Aber seitdem ist Ruhe im Teich, kein Nachwuchs mehr und alle Fische bis jetzt gesund und munter.

Neun Fische in meinem kleinen Teich reichen auch vollkommen, ist auch schon Überbesatz, aber ich kann mich von keinem trennen.

Also besser nicht zuviele Fische einsetzen.

Viele Grüße
Inge


----------



## Claudia & Ludwig (20. Aug. 2007)

*AW: Bin ich schon drin ?*

Ein herzliches Willkommen auch von uns. Eine schöne Wasseroase habt Ihr Euch da geschaffen.

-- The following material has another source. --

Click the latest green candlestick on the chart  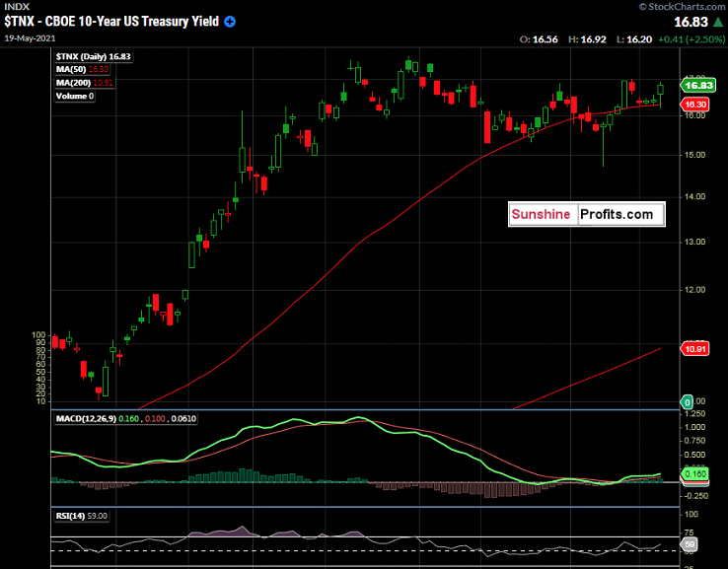coord(660,90)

Wenn Alex (m) eigentlich Kois einsetzen wollte und Alex (w) Goldfische, gibt es den "idealen"  Fischbesatz für Euch: _Sarassas_. Das ist, wie der __ Shubunkin auch, eine Goldfischzuchtform. Von der Färbung erinnern sie aber an Kois (an die Koifans: bitte schlagt uns nicht ... wir vergleichen wirklich nur die Färbung    ). Wir haben z.B. einen Sarassa der aussieht wir ein Tancho-Koi.

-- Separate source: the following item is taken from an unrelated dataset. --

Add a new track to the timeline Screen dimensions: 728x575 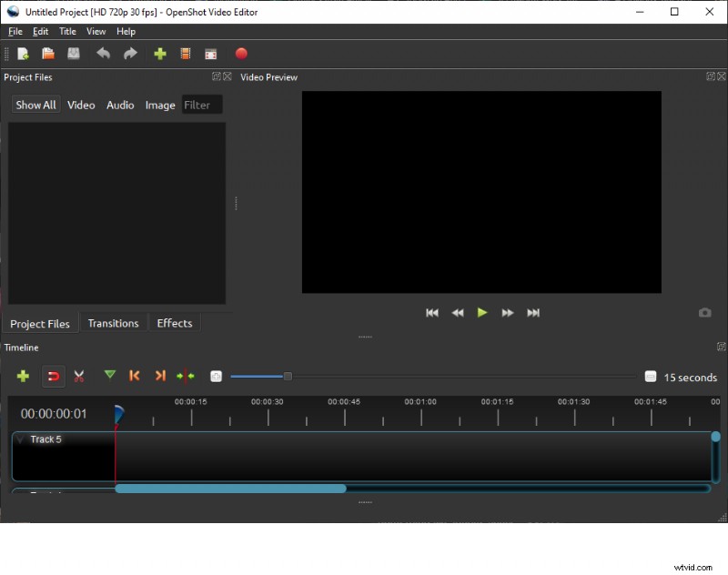click(23, 376)
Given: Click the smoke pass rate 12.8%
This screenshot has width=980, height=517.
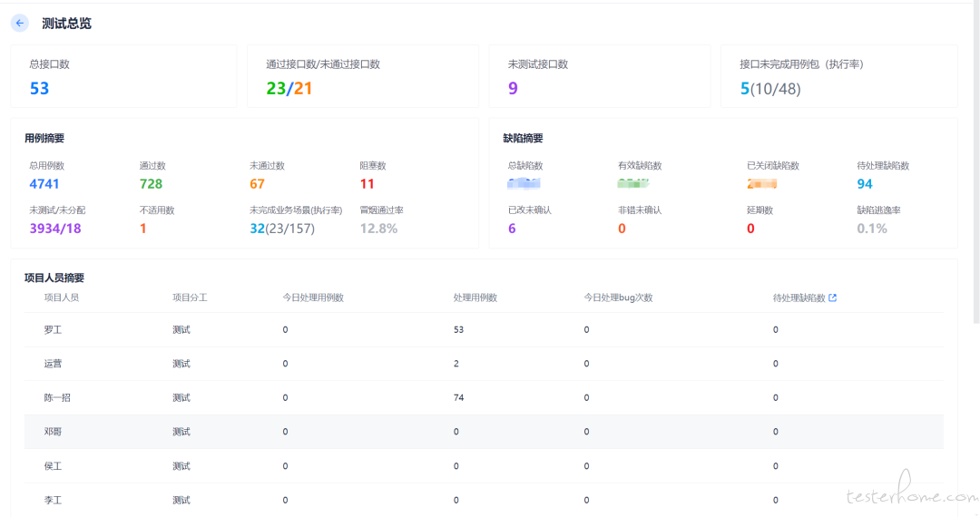Looking at the screenshot, I should point(378,229).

Wir wünschen Euch viel Spass hier im Forum und mit Eurem Teich


----------



## Feuersalamander (20. Aug. 2007)

*AW: Bin ich schon drin ?*

Vielen Dank an alle für den netten Empfang hier im Forum !  

Werden uns mal __ Shubunkin und Sarassas anschauen und die, die unser
Herz erobern, dürfen in die "Oase" einziehen.

Denke, es ist aber wohl besser mit dem Setzen der Fische bis nächstes
Frühjahr zu warten, da die Wasserqualität zur Zeit noch zu wünschen übrig läßt.. ( Laut Teststreifen zumindest.. ) Haben bei uns u.a. sehr hartes Wasser...

Habe gestern noch ein paar Unterwasser-Pflanzen bestellt... 

@ Frank : Ein toller Link für Pflanzen, Riesen-Auswahl  

Guten Wochenstart !

Ciao. Alex (m)


----------



## Feuersalamander (6. Mai 2008)

*AW: Bin ich schon drin ?*

Guten Morgen.

Nach langer Abstinenz bin ich mal wieder drin..

Unsere ersten Teichbewohner sind vor 2 Tagen eingezogen..
Testweise... Wasserqualität war super.. Fühlen sich offenbar pudelwohl..
Habe beobachtet, dass sie Algen gefressen haben..
Kamen aber nicht an die Oberfläche, um Fischfutter zu fressen..
Sollen wir das Zufüttern lassen ?
Wenn auf unserer Teichfläche 6-10 5cm-Goldfische leben müssten Algen,
Mückenlarven etc. doch als Futter reichen.. Oder ?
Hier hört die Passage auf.